Azure App Services Authentication – OpenID Connect Configuration Error

Issue Summary
When configuring Authentication (Easy Auth) on an Azure App Service, we encountered the following error:
500 Unable to download OpenID Connect Configuration
This error prevented the authentication module from initializing correctly.
Root Cause
The error stemmed from a failed TLS handshake when the App Service attempted to reach the specified OpenID Connect issuer endpoint.

Investigation Steps:
- Accessed the App Service’s Kudu Console via the Advanced Tools blade in the Azure portal.
- Used
curl -v
to test connectivity to the issuer endpoint defined in the Authentication blade.curl -v https://sts.windows.net
Findings:
- The endpoint
https://sts.windows.net
returned a TLS handshake error. - The failure was likely caused by a firewall or network security device performing TLS inspection/decryption, which broke the certificate chain and prevented secure communication.

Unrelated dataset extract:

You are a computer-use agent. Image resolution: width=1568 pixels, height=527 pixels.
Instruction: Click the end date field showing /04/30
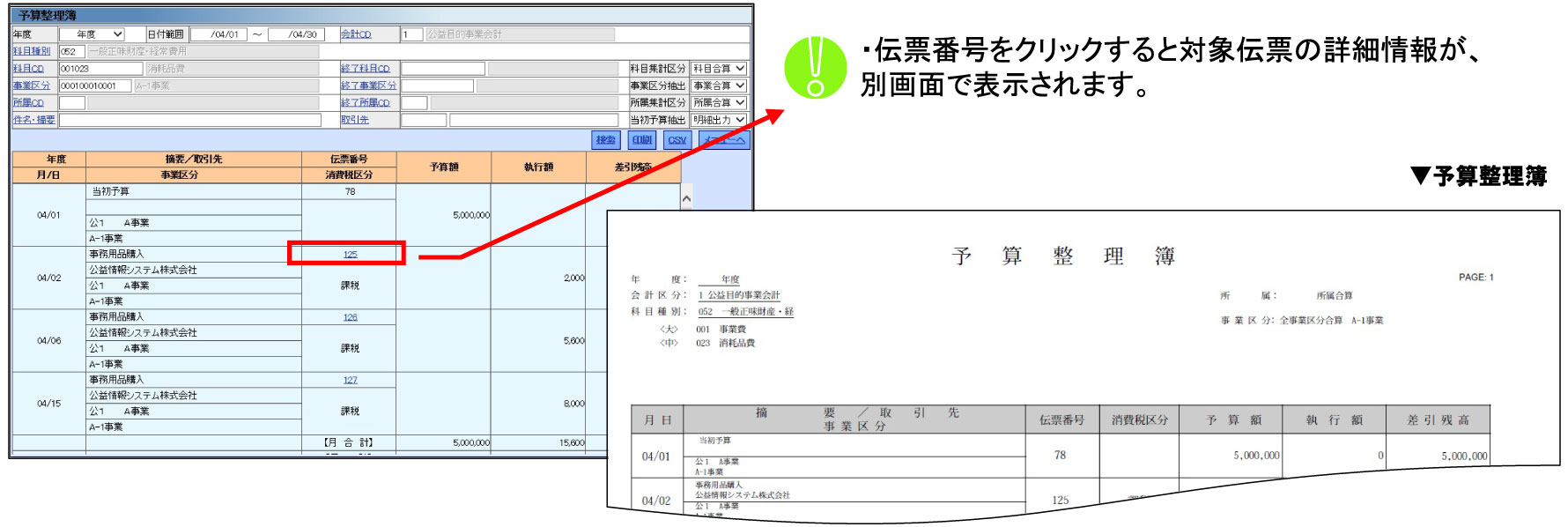pos(296,34)
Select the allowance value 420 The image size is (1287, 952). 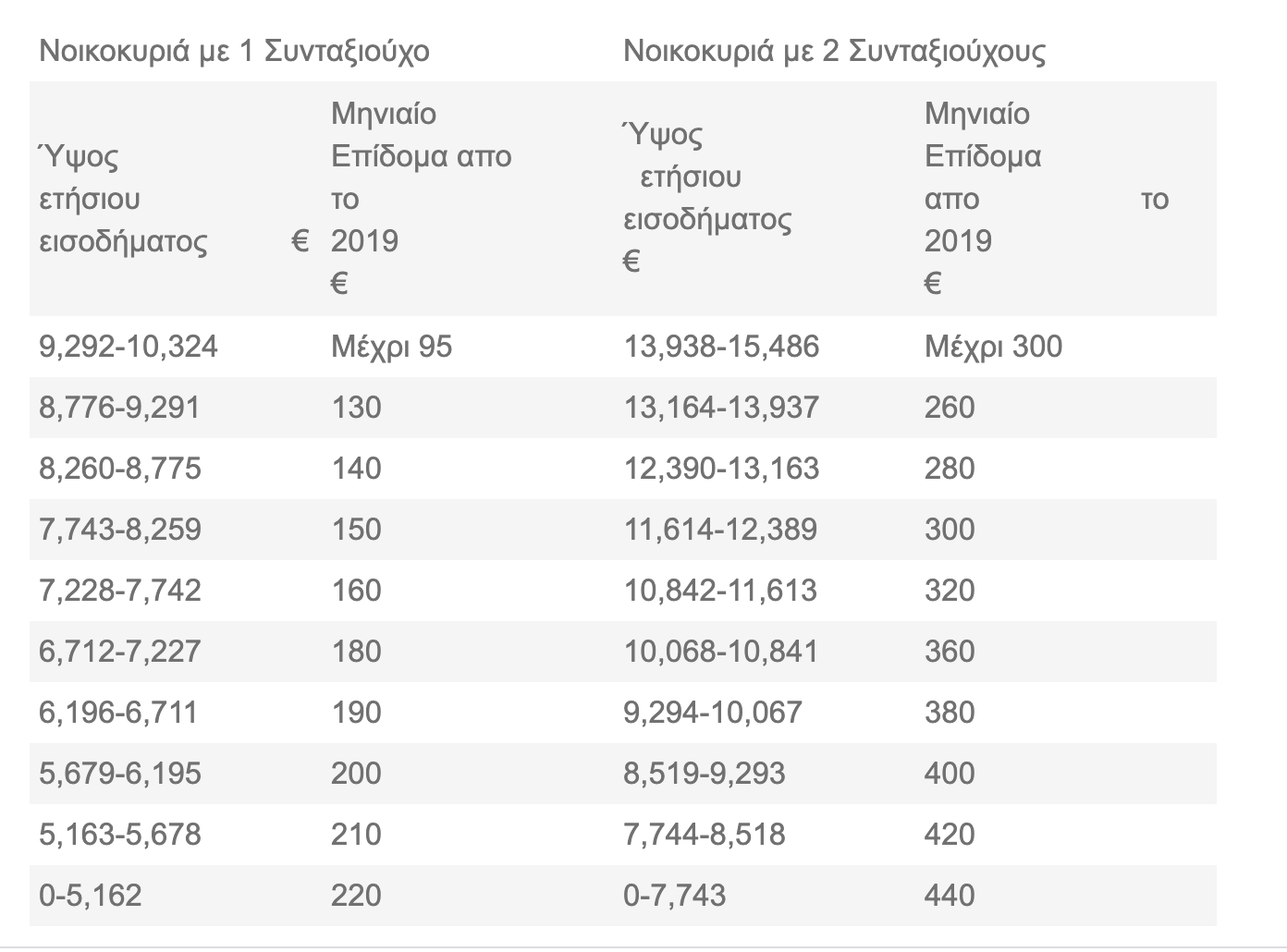point(950,835)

- There are 2 primary endpoints for Microsoft authentication so you may be able to use
https://login.microsoftonline.com
to mitigate this issue.
Resolution
To restore authentication functionality:
- Switched the issuer endpoint in the Authentication configuration to
https://login.microsoftonline.com
- Or allow the connection through the firewall which is doing TLS decryption and breaking the handshake.
Key Takeaways
- The App Service Authentication container must be able to securely connect to the OpenID Connect issuer endpoint.
- TLS inspection or SSL-breaking middleware (e.g., corporate firewalls, proxies) can disrupt secure connections and cause configuration errors.
- Always verify endpoint accessibility using
curl -v
or similar tools in the Kudu Console when troubleshooting.